Il trasporto fa... la maturazione!
Basta leggere l’etichetta per capire la provenienza che, a sua volta, può incidere sulla qualità. Infatti, più lungo e lento è stato il viaggio per arrivare nei nostri punti vendita, più facilmente ci troveremo davanti a frutti a un grado di maturazione non ottimale. Infatti, quelli che arrivano da Oriente e Sudamerica via nave, impiegando anche 20-30 giorni, sono colti ancora acerbi e conservati in celle frigorifere. All’acquisto, potranno risultare ancora duri e non pronti al consumo, mentre la maturazione lontano dal sole potrebbe renderli meno zuccherini e gustosi. Viceversa, quelli giunti fino a noi via aerea (cosa sempre indicata su etichette, cassette e imballi, al contrario del trasporto marittimo che è “omesso”) sono stati staccati dalla pianta al momento giusto, in genere 4-5 giorni prima dello “sbarco” sui nostri mercati. Questo, com’è ovvio, incide sul prezzo, sensibilmente più alto, ripagato dal fatto che la qualità risulta nettamente migliore. Meglio ancora se i frutti sono nati e cresciuti nelle nostre regioni o appena al di là del mare, in nord Africa.
Come sceglierli
Leggere l’etichetta, naturalmente, non basta. E non sempre è facile capire se stiamo acquistando un buon prodotto, saporito e aromatico. La verità è che non abbiamo molta dimestichezza con questi frutti e spesso risulta difficile saggiarne la qualità. Qualche accorgimento si può comunque usare. Un ananas che si presenta troppo verde e inodore dovrebbe metterci in guardia, al pari di quello quasi marrone che sprigiona sentori di fermentazione. I frutti con buccia morbida, che si può tastare, come avocado, mango o papaya, devono risultare cedevoli senza apparire troppo teneri e non presentare parti molto scure o annerite. Al contrario, i frutti della passione si comprano con la buccia ben tesa e liscia, ma sono al punto giusto di maturazione quando diventa raggrinzita. Le feijoa devono iniziare a presentare una picchiettatura scura sulla buccia: se è verde brillante uniforme, la polpa sarà bianca e allappante, invece che color crema e zuccherina.
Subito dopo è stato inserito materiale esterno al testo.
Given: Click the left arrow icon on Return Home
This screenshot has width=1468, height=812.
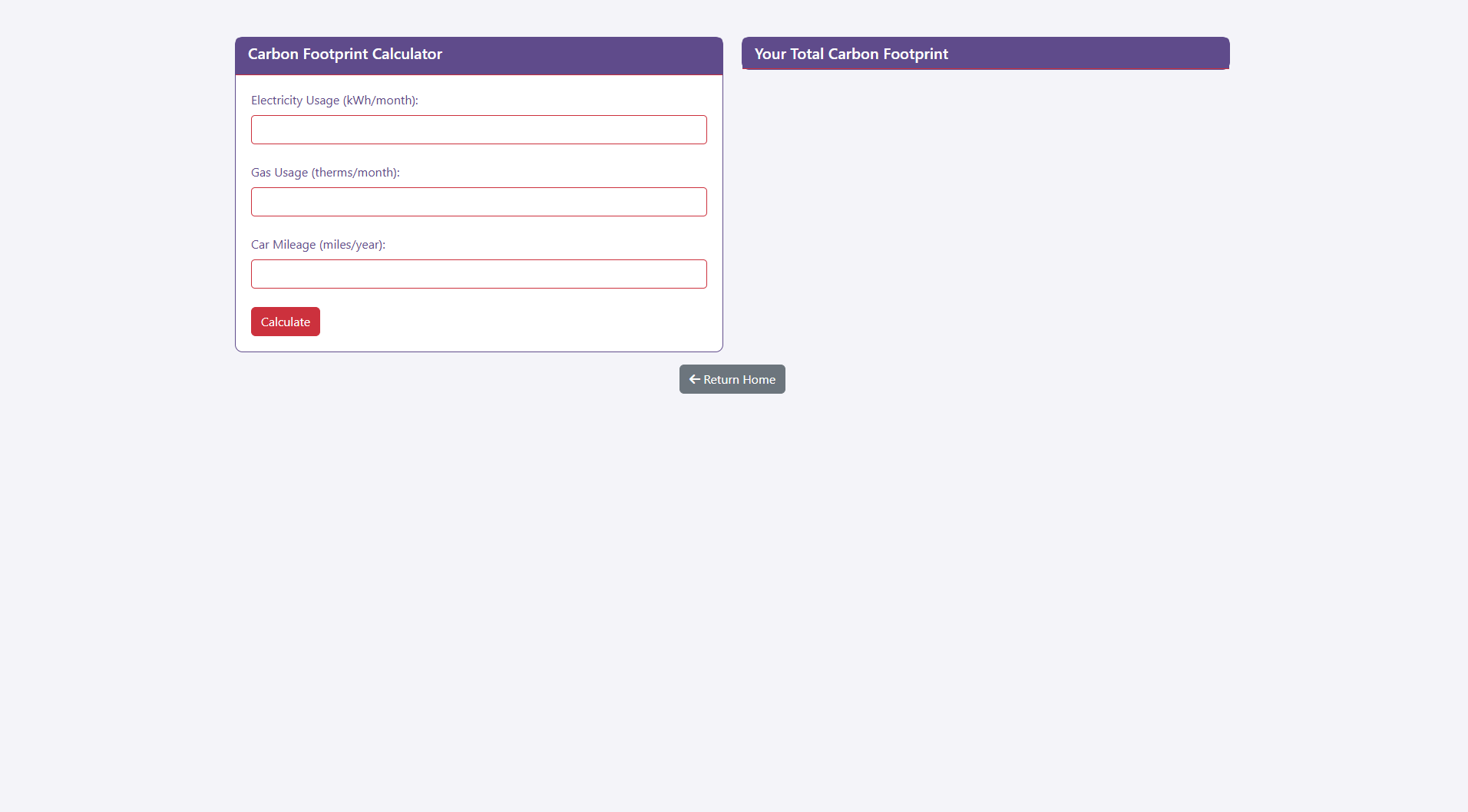Looking at the screenshot, I should click(694, 379).
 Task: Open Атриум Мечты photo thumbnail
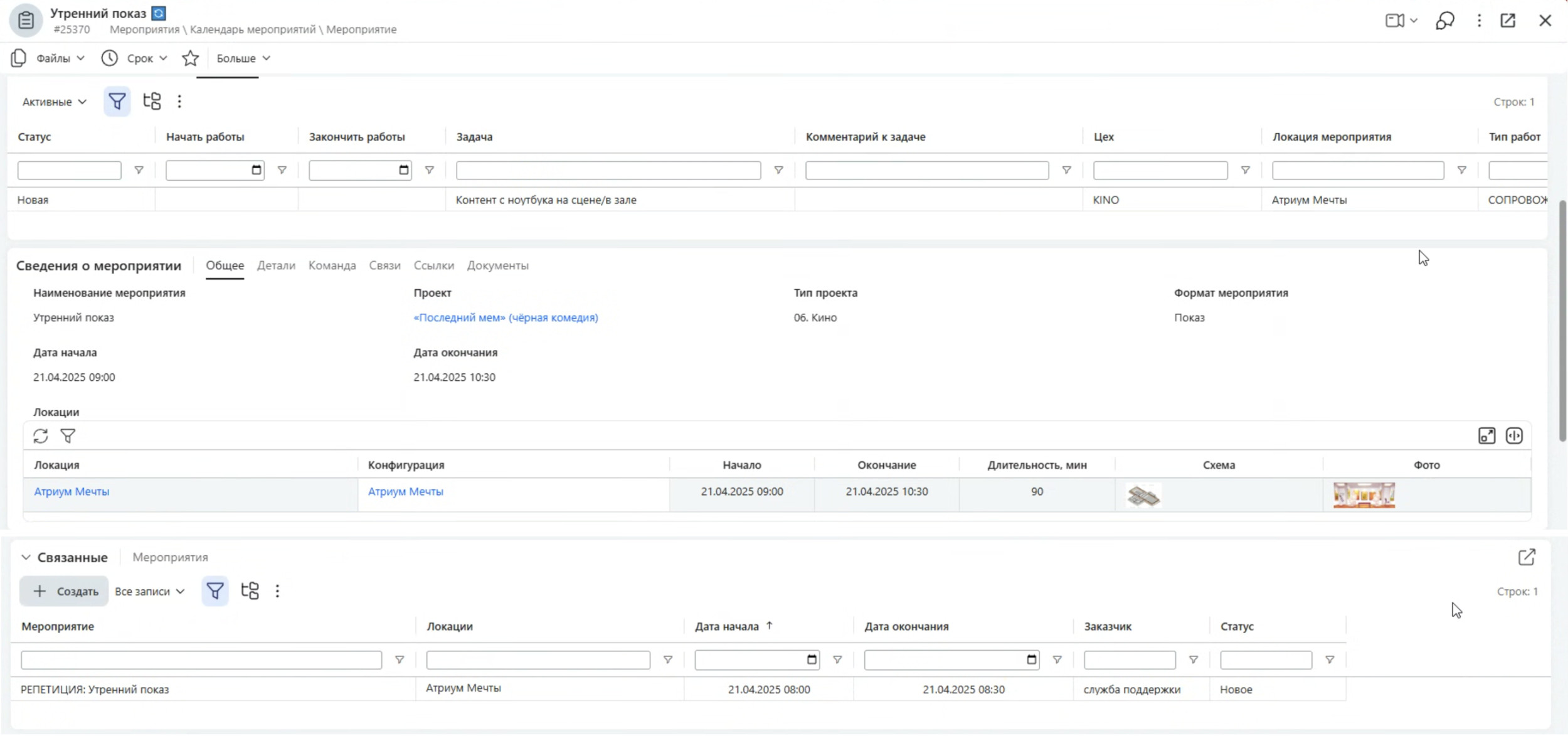tap(1364, 495)
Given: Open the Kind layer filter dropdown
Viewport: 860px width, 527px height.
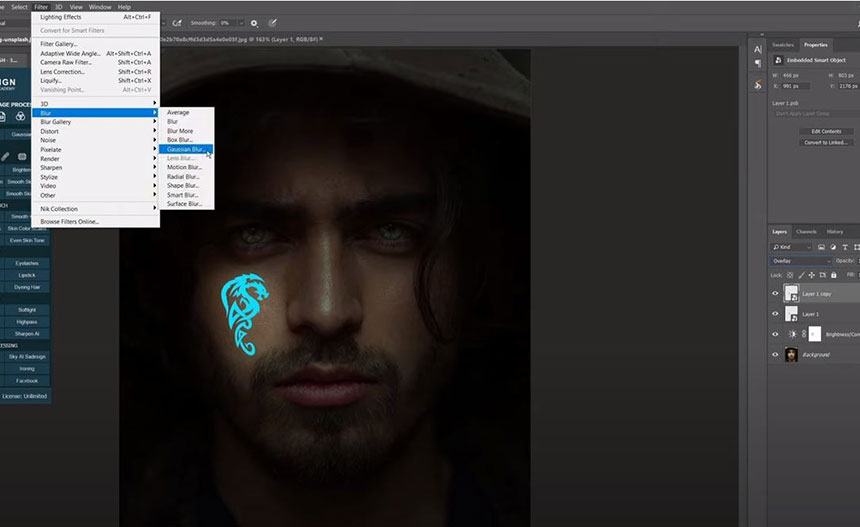Looking at the screenshot, I should (x=795, y=246).
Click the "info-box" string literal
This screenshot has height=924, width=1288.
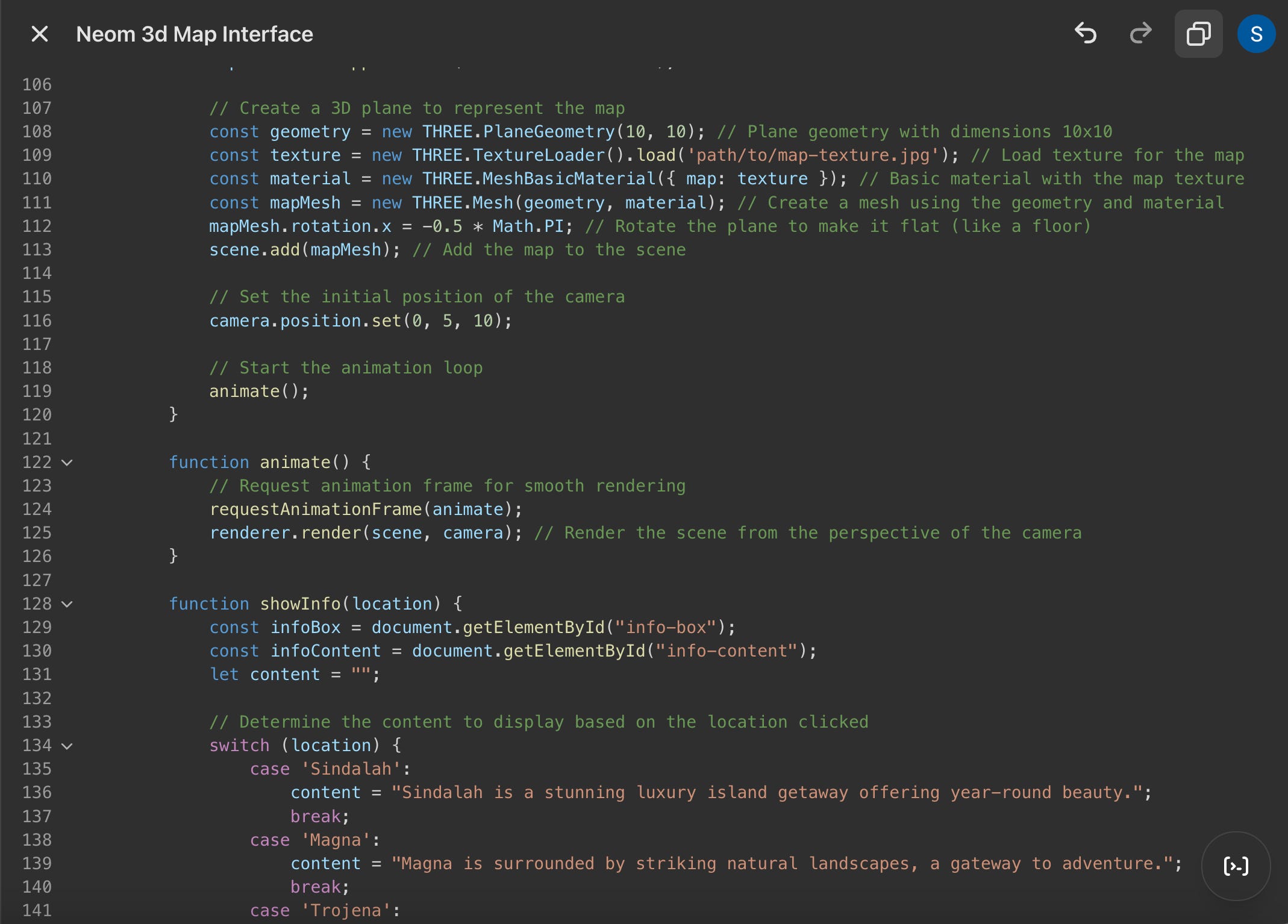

Le “foglie” che avvolgono gli alchechengi devono essere croccanti, non appassite. Il cocco, infine, deve apparire pesante, segno che all’interno è ancora ricco della sua acqua, che mantiene la polpa umida.
Conservateli fuori dal frigo
Quale che sia la provenienza, ma a maggior ragione se si tratta di frutti ancora acerbi, la conservazione deve avvenire fuori dal frigo, a temperatura ambiente, seppure al riparo da luce, calore diretto e umidità eccessiva. I frutti esotici sono infatti “abituati” ai climi tropicali e il freddo rischia di sciuparli, come ben sa chi prova a mettere in frigo le banane. L’ideale è tenerli chiusi in sacchetti di carta, evitando di mescolare le qualità, e consumarli comunque entro pochi giorni dall’acquisto.
Di cosa sanno e come si abbinano
Una qualità comune un po’ a tutti i frutti esotici e l’acidità, più o meno spiccata, che equilibra le componenti zuccherine. Per questo motivo sono eccellenti in pasticceria per creme, macedonie e gelatine, ma anche nei piatti salati. Fra gli abbinamenti più indicati, quello tra la papaya e i salumi come prosciutto e culatello, al pari del nostro melone. Il mango sposa bene i crostacei più eleganti, sia crudi che cotti, e se ne possono preparare chutney agrodolci perfetti con le carni arrosto, soprattutto di maiale. Anche la polpa ricca di semi del frutto della passione, o il suo succo centrifugato, sta bene con gamberi, scampi e compagnia. Il cocco a scaglie sottili o grattugiato è ottime sul riso pilaf e nelle zuppe ispirate ai curry thailandesi. Tutti possono essere aggiunti alle insalate miste. L’eccezione che conferma la regola è l’avocado: pastoso e burroso, non è per nulla acido e neppure dolce. Tant’è che è poco usato in pasticceria, mentre è spesso abbinato alle noti pungenti di peperoncino e cipolla cruda, per esempio nel celeberrimo guacamole, ottimo con le uova, il salmone e i pomodori, sui toast, nei bagel e in versioni esotiche del club sandwich. La parola d’ordine resta sperimentare e lasciarsi andare, anche nella cucina di casa, a esotiche suggestioni fusion.